After 10-15 minutes, if the symptoms are still significant, one can inject another dose of epinephrine if available. Even after the reaction subsides, the individual needs to go to an emergency department immediately. Other treatments may be given, such as oxygen, intravenous fluids, breathing medications, and possibly more epinephrine. Steroids and antihistamines may be given, but these are often not helpful initially and do not take the place of epinephrine. However, they may be more useful in preventing a recurrent delayed reaction.

Do not be surprised if epinephrine makes the individual feel shaky and causes a rapid, pounding pulse. These are normal side effects and are not dangerous except for those with severe heart problems.

What is the history of anaphylaxis?

To fully understand this term, we need to go back almost 100 years. The story begins on a cruise aboard Prince Albert I of Monaco's yacht. The prince had invited two Parisian scientists to perform studies on the toxin produced by the tentacles of a local jellyfish, the Portuguese Man of War. Charles Richet and Paul Portier were able to isolate the toxin and tried to vaccinate dogs in the hope of obtaining protection, or "prophylaxis," against the toxin. They were horrified to find that subsequent very small doses of the toxin unexpectedly resulted in a new dramatic illness that involved the rapid onset of breathing difficulty and resulted in death within 30 minutes. Richet and Portier termed this "anaphylaxis" or "against protection." They rightly concluded that the immune system first becomes sensitized to the allergen over several weeks and upon reexposure to the same allergen may result in a severe reaction. An allergen is a substance that is foreign to the body and can cause an allergic reaction in certain people.

Records from a data collection>
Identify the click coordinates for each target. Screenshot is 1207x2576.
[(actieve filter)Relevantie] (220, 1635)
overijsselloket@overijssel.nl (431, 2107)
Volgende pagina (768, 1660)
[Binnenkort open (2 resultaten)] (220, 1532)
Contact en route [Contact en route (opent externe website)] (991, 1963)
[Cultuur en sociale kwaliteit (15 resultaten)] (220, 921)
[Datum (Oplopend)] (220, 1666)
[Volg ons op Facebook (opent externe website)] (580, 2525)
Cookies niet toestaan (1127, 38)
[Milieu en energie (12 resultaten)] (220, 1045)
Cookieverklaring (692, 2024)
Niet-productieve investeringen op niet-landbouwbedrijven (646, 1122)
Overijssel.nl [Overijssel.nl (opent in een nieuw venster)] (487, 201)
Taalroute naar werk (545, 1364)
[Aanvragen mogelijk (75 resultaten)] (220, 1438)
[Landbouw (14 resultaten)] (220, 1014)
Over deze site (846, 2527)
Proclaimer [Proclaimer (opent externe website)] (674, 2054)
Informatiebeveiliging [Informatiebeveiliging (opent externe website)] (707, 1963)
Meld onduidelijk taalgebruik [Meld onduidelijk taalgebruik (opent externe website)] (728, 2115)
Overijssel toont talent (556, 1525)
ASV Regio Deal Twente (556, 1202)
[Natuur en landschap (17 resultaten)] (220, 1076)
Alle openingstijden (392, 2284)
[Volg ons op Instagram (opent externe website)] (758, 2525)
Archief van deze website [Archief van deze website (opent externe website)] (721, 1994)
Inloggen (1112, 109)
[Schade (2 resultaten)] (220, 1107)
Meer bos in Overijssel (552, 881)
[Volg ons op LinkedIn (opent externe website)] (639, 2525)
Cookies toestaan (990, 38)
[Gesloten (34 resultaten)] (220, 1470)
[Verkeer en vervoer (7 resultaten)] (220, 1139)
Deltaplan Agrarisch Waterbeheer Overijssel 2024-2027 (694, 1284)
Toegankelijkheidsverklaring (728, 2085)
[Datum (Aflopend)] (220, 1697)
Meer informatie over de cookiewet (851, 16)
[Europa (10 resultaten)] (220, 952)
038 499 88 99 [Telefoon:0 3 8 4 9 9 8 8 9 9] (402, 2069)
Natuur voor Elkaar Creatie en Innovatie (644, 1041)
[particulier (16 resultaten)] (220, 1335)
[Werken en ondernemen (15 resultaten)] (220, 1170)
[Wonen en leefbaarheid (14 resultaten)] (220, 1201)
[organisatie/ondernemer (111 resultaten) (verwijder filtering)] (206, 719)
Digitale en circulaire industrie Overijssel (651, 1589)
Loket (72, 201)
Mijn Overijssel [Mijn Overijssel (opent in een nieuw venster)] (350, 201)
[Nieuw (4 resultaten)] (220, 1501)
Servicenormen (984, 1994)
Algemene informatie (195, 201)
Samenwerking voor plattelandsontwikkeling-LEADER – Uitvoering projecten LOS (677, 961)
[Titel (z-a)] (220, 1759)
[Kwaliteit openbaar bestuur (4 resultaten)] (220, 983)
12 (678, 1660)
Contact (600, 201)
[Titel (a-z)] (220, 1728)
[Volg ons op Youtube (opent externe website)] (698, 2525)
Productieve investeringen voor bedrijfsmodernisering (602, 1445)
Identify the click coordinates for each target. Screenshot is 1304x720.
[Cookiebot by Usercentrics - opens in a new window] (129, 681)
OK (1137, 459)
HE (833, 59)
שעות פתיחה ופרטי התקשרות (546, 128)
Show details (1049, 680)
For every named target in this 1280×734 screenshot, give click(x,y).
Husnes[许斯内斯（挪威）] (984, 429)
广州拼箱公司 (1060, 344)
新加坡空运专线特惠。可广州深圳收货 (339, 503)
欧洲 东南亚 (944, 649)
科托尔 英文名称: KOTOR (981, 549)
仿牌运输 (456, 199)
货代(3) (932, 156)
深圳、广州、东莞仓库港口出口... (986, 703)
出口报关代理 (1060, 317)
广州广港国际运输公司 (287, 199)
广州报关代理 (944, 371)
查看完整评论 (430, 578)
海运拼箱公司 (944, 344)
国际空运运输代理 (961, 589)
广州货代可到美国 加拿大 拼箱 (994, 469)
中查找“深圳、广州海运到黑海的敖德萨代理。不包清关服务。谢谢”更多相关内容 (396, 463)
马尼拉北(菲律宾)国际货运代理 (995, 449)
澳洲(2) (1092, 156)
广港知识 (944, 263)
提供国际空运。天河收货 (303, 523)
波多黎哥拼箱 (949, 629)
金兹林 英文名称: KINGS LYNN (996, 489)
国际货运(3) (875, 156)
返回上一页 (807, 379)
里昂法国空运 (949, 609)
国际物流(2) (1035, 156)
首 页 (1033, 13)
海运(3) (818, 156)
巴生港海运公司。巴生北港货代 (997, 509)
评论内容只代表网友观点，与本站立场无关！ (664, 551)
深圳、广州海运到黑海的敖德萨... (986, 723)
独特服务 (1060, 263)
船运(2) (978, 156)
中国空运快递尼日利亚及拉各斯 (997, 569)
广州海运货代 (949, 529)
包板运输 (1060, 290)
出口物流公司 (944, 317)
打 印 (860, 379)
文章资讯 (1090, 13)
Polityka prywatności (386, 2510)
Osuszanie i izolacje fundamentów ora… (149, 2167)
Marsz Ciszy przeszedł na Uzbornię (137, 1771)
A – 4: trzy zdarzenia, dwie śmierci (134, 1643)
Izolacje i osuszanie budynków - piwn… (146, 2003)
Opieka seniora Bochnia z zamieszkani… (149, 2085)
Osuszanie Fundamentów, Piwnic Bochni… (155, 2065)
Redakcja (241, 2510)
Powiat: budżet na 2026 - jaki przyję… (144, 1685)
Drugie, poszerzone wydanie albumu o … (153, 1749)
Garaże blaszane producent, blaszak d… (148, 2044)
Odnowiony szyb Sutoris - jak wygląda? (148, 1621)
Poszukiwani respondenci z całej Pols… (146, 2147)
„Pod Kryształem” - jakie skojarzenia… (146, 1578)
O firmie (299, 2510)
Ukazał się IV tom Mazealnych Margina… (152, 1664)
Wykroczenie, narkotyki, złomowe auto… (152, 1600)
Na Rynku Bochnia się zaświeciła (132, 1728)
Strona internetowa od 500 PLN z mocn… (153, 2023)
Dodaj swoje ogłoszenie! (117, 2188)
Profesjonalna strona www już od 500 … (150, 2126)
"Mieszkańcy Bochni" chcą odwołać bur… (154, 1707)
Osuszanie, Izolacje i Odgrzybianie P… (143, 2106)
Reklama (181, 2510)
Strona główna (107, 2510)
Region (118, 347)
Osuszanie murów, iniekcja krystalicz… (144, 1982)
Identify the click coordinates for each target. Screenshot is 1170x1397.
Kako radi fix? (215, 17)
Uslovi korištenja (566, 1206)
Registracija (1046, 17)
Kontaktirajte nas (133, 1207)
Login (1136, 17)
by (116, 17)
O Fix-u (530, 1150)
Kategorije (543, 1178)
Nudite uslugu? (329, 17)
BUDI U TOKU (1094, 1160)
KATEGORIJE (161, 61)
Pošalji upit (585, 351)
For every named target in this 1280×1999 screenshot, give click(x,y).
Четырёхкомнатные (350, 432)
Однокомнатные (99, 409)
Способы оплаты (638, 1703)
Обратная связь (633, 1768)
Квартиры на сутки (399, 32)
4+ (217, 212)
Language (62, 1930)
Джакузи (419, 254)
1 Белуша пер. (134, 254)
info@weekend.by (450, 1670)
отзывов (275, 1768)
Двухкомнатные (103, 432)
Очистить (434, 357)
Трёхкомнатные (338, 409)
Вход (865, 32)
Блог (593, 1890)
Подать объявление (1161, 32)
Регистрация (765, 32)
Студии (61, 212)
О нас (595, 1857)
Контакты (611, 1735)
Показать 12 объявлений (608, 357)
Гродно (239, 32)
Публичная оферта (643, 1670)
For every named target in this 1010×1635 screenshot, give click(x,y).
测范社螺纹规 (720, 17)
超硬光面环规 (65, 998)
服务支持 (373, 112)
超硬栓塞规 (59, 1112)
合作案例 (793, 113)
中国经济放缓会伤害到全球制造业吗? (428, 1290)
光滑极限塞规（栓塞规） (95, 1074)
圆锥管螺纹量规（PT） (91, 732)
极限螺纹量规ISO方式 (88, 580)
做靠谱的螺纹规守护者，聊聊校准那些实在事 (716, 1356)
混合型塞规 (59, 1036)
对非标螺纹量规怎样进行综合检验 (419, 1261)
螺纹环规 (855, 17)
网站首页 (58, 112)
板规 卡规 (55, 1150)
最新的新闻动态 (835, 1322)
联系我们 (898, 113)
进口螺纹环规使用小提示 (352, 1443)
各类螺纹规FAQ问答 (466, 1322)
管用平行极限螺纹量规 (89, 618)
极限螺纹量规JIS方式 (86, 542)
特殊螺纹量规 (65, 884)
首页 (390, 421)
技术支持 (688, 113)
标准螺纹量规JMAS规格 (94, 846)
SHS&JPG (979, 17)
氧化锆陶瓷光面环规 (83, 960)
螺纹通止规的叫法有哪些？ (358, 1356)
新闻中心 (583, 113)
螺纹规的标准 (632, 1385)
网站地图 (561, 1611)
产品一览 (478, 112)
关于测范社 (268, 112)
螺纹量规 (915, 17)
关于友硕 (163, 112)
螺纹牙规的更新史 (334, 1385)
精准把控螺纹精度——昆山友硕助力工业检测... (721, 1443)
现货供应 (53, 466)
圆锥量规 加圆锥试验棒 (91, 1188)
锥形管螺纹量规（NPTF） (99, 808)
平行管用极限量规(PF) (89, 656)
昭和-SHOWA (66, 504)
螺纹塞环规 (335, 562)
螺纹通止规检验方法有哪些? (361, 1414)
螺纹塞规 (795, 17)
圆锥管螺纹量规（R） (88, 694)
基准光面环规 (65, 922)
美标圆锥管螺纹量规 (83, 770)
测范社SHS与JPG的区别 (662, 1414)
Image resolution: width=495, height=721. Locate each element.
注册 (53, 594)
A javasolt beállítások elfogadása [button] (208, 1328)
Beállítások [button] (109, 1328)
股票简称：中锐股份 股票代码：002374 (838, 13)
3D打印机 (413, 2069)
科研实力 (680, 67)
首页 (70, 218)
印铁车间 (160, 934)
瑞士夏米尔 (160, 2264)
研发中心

EXERCISE INSTRUCTIONS>
**1.** Reproduce the anaphylaxis text verbatim from "After 10-15 minutes, if" to "history of anaphylaxis?".
**2.** Resume the anaphylaxis text at its final sentence and extend it further.

RESPONSES BY TASK>
**1.**
After 10-15 minutes, if the symptoms are still significant, one can inject another dose of epinephrine if available. Even after the reaction subsides, the individual needs to go to an emergency department immediately. Other treatments may be given, such as oxygen, intravenous fluids, breathing medications, and possibly more epinephrine. Steroids and antihistamines may be given, but these are often not helpful initially and do not take the place of epinephrine. However, they may be more useful in preventing a recurrent delayed reaction.

Do not be surprised if epinephrine makes the individual feel shaky and causes a rapid, pounding pulse. These are normal side effects and are not dangerous except for those with severe heart problems.

What is the history of anaphylaxis?

**2.**
  • The first documented case of presumed anaphylaxis occurred in 2641 BC when Menes, an Egyptian pharaoh, died mysteriously following a wasp or hornet sting. Later, in Babylonian times, there are two distinct references to deaths due to wasp stings.
  • Charles Richet was awarded the Nobel Prize in 1913 for his work on anaphylaxis.

Richet went on to suggest that the allergen must result in the production of a substance, which then sensitized the dogs to react in such a way upon reexposure. This substance turned out to be IgE.

In the first part of the 20th century, anaphylactic reactions were most commonly caused by tetanus diphtheria vaccinations made from horse serum. Today, human serum is used for tetanus prevention, and the most common causes of anaphylaxis are now penicillin and other antibiotics, insect stings, and certain foods.

What are common causes of anaphylaxis?

Although anaphylaxis can be due to different causes, there are four major subtypes of anaphylaxis (reactions to food, drugs, latex, and insect stings).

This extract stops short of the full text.